Bay of Pigs: America's Waterloo in anti-Castro fight
Picture dated April 1961 of Cuban troops using soviet-made anti-aircraft guns during the unsuccessful US-planned and funded Bay of Pigs Invasion

America's failure to overthrow Fidel Castro during the 1961 Bay of Pigs invasion lionized the Cuban leader in his country as a leftist David battling an imperialist Goliath.

In the midst of the Cold War, six B-26 bombers painted with Cuban colors took off from Nicaragua on the morning of Saturday, April 15, 1961 to attack Cuban air bases. The CIA believed they had wiped out Castro's air force.

On April 16, at the funeral of seven victims of the bombing, Fidel Castro announces: "What the imperialists cannot forgive is the triumph of a socialist revolution right under the nose of the United States."

It was the first time he publicly characterized his revolution as "socialist," a fact that would become more obvious in the future.
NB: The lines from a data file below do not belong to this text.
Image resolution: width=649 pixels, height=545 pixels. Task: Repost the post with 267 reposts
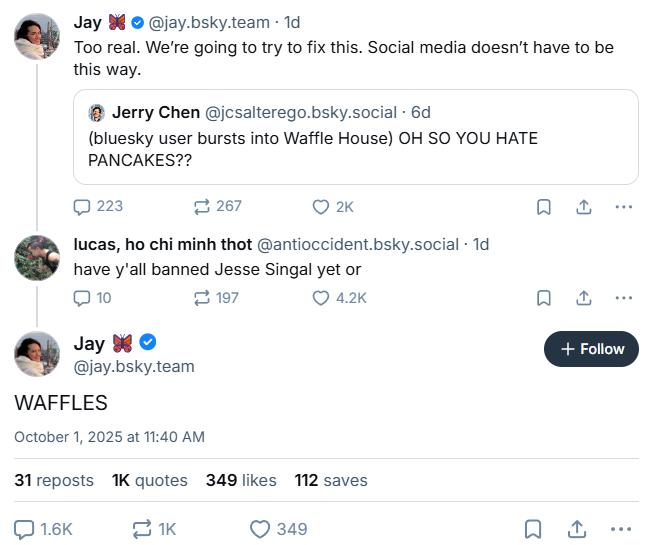pyautogui.click(x=202, y=206)
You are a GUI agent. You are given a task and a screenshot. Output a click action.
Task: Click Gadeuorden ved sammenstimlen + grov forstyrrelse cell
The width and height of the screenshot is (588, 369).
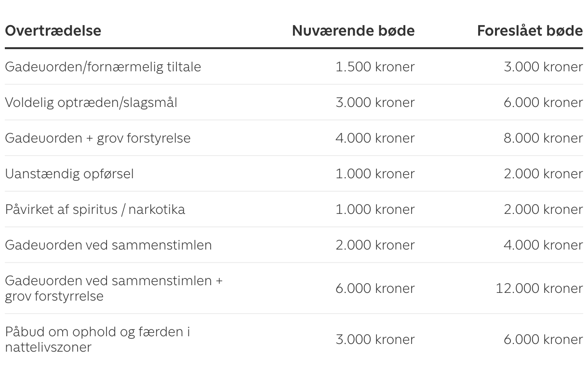114,288
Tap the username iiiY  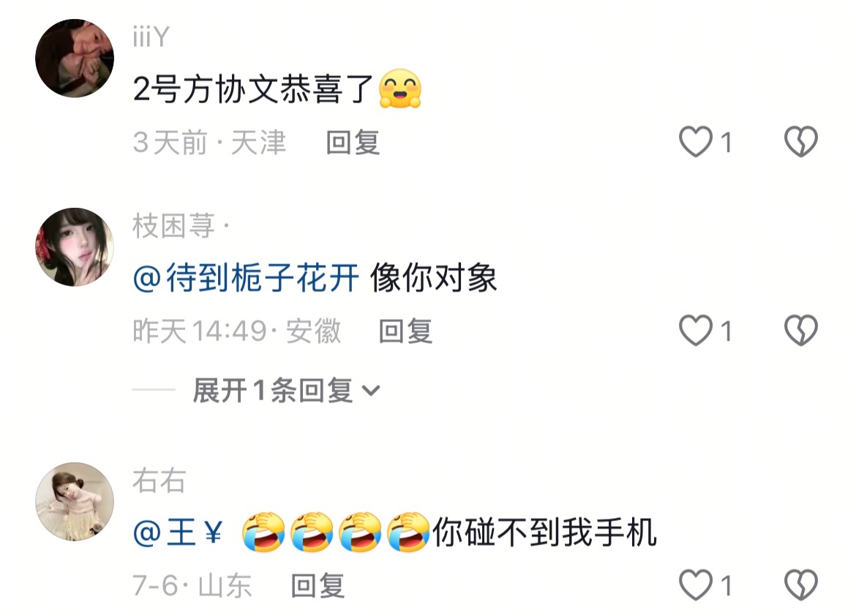(151, 37)
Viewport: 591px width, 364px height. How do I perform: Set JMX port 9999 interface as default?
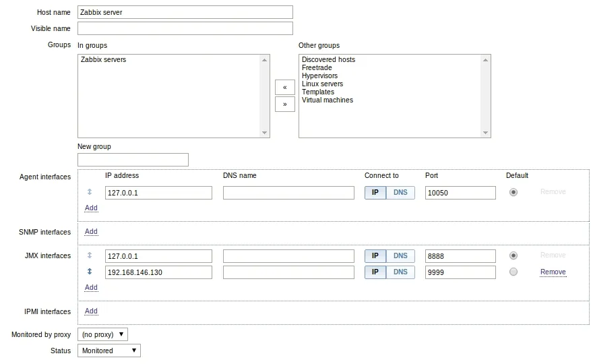(514, 272)
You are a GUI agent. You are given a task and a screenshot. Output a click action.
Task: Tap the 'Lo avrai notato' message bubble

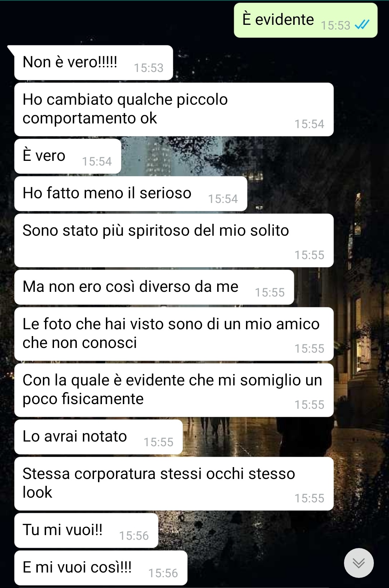click(98, 437)
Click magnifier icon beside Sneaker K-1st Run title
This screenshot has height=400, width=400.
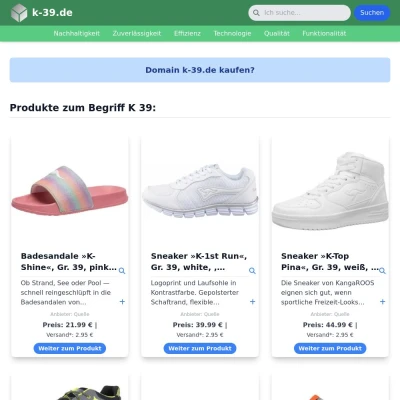point(252,271)
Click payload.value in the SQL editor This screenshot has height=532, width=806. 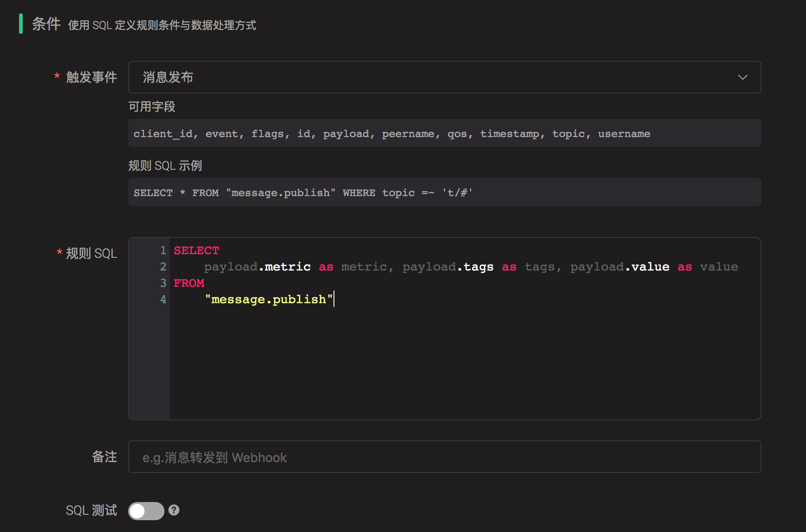(x=619, y=267)
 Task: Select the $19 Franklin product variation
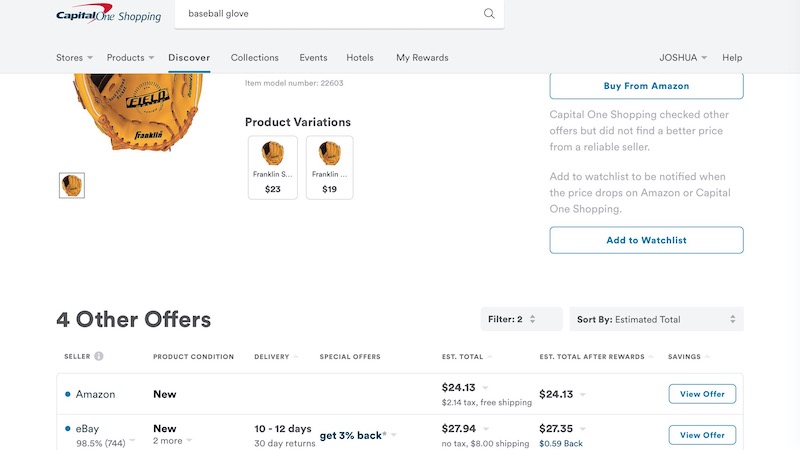pos(330,167)
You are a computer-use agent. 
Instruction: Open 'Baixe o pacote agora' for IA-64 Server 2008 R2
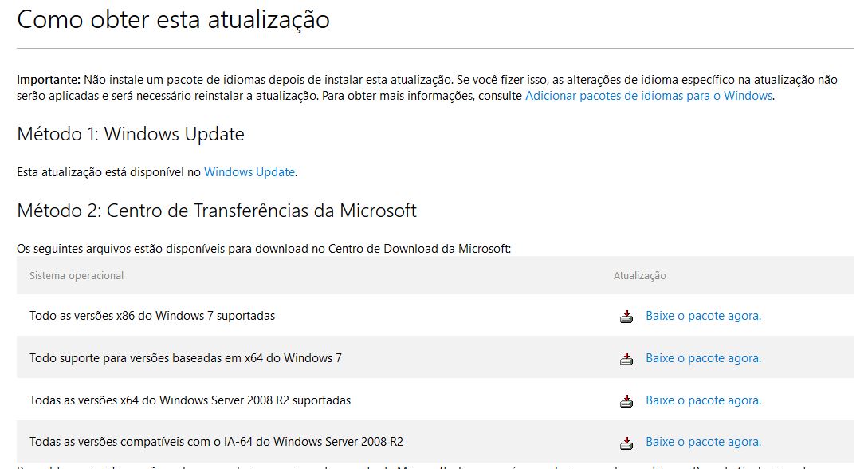pyautogui.click(x=703, y=442)
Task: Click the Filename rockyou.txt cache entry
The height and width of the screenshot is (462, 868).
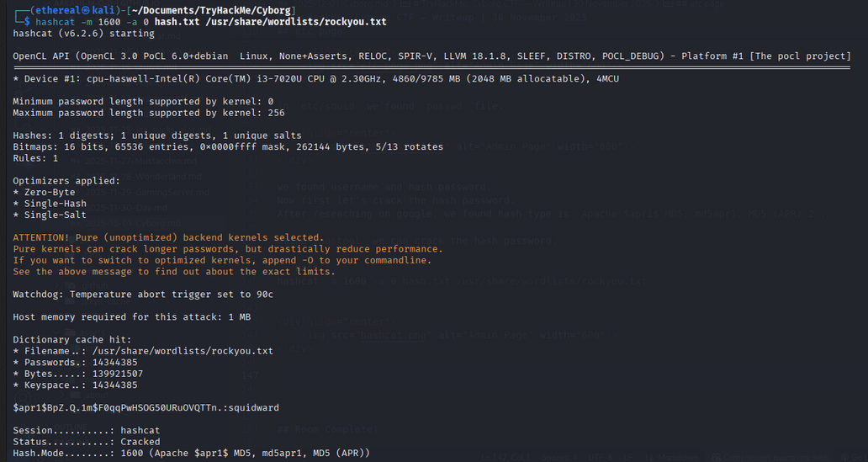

The next day, Monday, April 17 at 1:15 am, some 1,400 anti-Castro Cubans from "Brigade 2506," who had been trained in secret camps by the CIA, landed at the Bay of Pigs, less than 200 kilometers (120 miles) south of Havana.

Offshore, eight ships headed to establish a beachhead. However, nine aircraft from the remains of Castro's air force took off, attacking one ship and sinking another. The other freighters headed back to sea.

In the sky, Castro's T-33 aircraft shot down two B-26 bombers, killing four American pilots. The Cuban air force lost four aircraft.

On the ground, the element of surprise had evaporated. The invasion was "an open secret," said Cuba's then interior minister Ramiro Valdes as 200,000 militia members prepared for battle.

Castro arrived to direct the operations. Fierce fighting lasted for two days.

Lacking support, the "mercenaries" surrendered on April 19. There were 1,189 prisoners. Among the invaders, 107 were killed. Castro's forces suffered 161 losses.

Afterward, a nationwide police sweep led to the arrest of some 100,000 Cubans, including 35,000 in Havana.

Captured combatants were exhibited on television. Five would be executed, nine sentenced to 30 years in prison, the others released in December 1962 in exchange for $53 million worth of medicine and food.

In Havana, Castro savored his triumph. In Washington, it was a catastrophe.

Historians say President John F. Kennedy condemned the operation to failure in advance by refusing to give it military support. He was assassinated just two years later in 1963.